Chef owner Scott Dolich reveals a Park Kitchen classic and the creative process that brought it to light

EDIBLE PORTLAND/Matt Mornick

Park Kitchen, along the Pearl District’s historic tree-lined green belt, is a landmark destination for its seasonal American cuisine. For chef owner Scott Dolich and his team, it is a finely-tuned culinary workshop. Scott walked me through Park Kitchen’s rigorous R&D process and how it yielded a local favorite menu item 13 years and counting: chickpea fries and seasonal ketchup.

“In late 2003, right after Park Kitchen opened, I was working in the kitchen full time, serving breakfast, lunch, and dinner,” explains Scott. “It was hectic. There was no real organization to the restaurant. Me and a handful of people were working really hard, nonstop. After about a year, my wife and I took our first vacation through Europe. In Spain, we came across a dish called socca – a loose batter poured into a wood-fired hot pan. Basically a chickpea flour crepe. It blisters and puffs out and goes well with a variety of foods. It was delicious.”

Upon his return, Scott tried his hand with the chickpea crepe. Immediately, things went wrong. “We stayed late one night and made the batter. Once we put it in the dish, it was evident we screwed it up. It was too thick and lumpy. We put it in the pan and it immediately scorched. I was tired and set it aside in the refrigerator to clean up later. The next night when I removed the batter from the sheet tray, it held its shape, which was unexpected. I removed the scorched portion, cut little strips, and put them in the deep fryer out of curiosity. They puffed up into french fries. The taste was intriguing. So I prepared the remaining batter and served it for the staff meal with some pickles and leftover cuts of meat. Our team was into them.

“We explored and refined the texture and flavors with different seasonings. Over the course of a week, the dish was complete. It proved a wonderful example of how a perceived mistake evolves into something that can be truly great. Once we put the chickpea fries on the menu, we couldn’t take them off. People love them.”

This first experiment became the backbone of Park Kitchen’s ethos. “Exploration is the heartbeat of what we do,” says Scott. “A lot of the work is difficult and monotonous. Ninety percent of the work involves countless repetitive tasks. Yet that 10 percent to experiment and explore makes the 90 percent worth it.

“Every time we conceptualize a new dish, a dozen challenges arise,” he continues. “Our chefs have learned to not focus on the challenges, but to think about the final dish, its flavors, textures, and presentation. Once conceptualized, they work relentlessly. When a mishap happens, we set the dish aside.

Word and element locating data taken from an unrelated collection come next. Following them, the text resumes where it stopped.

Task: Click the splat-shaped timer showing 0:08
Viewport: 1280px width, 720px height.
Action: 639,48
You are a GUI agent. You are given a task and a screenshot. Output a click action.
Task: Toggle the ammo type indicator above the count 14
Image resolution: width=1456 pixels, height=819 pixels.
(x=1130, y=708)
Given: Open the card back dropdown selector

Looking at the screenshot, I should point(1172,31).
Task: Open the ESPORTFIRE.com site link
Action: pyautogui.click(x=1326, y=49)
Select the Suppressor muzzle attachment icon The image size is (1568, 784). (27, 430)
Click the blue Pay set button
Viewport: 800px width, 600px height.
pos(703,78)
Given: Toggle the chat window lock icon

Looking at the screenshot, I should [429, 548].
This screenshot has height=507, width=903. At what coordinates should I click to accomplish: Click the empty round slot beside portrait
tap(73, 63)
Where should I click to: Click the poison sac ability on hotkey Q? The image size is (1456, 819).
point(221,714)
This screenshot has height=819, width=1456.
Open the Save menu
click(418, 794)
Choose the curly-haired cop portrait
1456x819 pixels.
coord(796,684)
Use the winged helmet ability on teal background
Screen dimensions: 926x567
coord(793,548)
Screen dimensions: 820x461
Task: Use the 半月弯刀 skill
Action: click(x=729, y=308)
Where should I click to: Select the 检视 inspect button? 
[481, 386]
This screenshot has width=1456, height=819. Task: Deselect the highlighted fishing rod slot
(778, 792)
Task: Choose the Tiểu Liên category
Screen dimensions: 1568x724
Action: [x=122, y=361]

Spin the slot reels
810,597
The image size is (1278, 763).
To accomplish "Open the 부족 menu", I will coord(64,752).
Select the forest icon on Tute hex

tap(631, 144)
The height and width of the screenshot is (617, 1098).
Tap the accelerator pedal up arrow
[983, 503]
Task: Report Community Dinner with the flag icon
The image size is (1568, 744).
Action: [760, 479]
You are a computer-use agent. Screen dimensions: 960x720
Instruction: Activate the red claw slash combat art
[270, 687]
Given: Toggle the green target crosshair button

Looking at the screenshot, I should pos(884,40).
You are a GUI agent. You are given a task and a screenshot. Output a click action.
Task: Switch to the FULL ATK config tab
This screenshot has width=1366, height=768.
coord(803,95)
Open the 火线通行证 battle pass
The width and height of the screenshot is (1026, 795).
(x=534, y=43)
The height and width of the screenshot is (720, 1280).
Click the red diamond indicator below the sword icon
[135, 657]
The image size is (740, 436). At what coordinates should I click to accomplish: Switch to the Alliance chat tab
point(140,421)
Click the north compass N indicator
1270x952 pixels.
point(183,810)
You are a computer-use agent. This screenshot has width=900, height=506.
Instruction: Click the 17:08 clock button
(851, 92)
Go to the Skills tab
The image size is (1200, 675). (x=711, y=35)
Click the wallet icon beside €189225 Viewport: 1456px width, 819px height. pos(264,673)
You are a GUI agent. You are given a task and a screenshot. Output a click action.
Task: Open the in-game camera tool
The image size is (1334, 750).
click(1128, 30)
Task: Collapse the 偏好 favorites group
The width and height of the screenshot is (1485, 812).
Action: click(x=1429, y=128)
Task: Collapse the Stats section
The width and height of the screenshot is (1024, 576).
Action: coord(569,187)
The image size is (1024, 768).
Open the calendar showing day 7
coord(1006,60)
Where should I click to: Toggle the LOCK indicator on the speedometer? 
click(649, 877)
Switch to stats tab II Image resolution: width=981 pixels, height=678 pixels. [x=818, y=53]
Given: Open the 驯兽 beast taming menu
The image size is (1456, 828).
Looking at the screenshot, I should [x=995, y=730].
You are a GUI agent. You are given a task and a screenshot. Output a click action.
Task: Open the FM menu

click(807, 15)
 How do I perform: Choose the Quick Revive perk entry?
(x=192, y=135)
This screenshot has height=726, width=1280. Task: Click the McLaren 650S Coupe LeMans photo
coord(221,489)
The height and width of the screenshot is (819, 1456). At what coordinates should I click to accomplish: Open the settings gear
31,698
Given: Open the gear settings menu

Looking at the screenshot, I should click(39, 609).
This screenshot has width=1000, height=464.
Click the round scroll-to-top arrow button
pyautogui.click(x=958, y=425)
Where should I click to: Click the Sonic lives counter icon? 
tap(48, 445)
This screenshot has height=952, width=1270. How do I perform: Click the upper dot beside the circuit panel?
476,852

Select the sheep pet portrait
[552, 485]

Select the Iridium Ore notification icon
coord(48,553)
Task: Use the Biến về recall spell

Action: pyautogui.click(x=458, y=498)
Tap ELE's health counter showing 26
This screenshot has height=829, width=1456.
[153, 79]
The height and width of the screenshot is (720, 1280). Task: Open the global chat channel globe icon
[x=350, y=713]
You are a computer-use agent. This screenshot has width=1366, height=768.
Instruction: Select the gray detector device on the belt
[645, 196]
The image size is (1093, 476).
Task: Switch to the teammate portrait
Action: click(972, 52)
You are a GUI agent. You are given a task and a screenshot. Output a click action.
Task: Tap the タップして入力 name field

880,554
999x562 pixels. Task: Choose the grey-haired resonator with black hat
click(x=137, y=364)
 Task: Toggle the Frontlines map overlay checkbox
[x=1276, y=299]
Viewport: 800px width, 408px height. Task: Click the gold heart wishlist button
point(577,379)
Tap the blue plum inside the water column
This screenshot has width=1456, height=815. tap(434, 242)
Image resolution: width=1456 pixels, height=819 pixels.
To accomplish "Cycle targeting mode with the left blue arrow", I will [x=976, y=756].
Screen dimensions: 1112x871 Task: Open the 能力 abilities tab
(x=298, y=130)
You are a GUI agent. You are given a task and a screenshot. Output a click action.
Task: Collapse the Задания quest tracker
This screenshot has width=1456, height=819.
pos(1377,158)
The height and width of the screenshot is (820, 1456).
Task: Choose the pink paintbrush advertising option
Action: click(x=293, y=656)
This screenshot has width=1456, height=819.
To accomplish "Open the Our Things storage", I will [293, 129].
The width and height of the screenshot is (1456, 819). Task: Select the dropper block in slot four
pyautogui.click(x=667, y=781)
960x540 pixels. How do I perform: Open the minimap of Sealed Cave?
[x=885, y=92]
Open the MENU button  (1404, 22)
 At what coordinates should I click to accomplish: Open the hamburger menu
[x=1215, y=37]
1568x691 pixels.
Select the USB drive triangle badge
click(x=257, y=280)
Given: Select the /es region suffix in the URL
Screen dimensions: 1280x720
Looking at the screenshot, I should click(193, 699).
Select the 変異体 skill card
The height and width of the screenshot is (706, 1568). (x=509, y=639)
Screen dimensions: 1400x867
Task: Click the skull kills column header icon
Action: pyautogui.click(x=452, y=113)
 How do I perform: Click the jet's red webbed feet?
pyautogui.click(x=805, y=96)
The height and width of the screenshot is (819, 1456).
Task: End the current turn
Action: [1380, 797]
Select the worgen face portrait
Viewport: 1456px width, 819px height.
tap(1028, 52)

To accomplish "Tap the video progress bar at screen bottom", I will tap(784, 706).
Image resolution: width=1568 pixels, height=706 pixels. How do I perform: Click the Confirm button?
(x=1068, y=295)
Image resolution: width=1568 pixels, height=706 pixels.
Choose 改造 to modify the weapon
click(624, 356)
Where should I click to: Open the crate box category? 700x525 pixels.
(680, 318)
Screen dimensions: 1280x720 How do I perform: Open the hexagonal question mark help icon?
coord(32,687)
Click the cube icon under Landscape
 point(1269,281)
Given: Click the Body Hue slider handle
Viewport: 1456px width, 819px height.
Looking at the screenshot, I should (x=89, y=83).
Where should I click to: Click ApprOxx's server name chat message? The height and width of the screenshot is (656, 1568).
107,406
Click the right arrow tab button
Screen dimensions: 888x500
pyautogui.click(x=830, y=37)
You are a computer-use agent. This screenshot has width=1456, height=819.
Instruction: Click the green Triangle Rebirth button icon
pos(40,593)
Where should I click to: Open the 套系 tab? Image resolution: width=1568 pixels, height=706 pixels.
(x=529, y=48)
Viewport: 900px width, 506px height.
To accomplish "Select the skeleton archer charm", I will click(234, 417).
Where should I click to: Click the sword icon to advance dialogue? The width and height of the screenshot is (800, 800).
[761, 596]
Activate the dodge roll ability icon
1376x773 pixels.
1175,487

With time, you see it in a new light — and that in fact, it wasn’t a mistake at all. And almost always we end up with a dish we never intended to make, but one people love.”

Much of Park Kitchen’s menu is guided by Sheldon and Carol Marcovitz’s farm, Your Kitchen Garden, in Canby, Oregon. “Sheldon’s vegetables dictate what we can do year round,” reflects Scott. “We have a little liberty to adjust the supply, but most of the time we have to take what produce is on hand. This forces a degree of creativity, but it also guarantees the farm’s survival. Which is fine because our suppliers have become an integral part of what we do.”

Park Kitchen’s chickpea fries are made from cooked, mashed chickpeas, dehydrated and ground up. The batter has an earthy, elemental taste of chickpea – an unmistakable light sweetness with a crunchy outside, smooth inside, and creamy finish. It has the mouth feel of the ideal french fry.

Scott recommends pairing the fries with a local craft beer, like those from Breakside Brewery. “Ben Edmunds is one of the most talented and intelligent brewers I’ve met. He is creative and well versed on beer. His Breakside Stout is malty yet light, and is delectable with the fries.”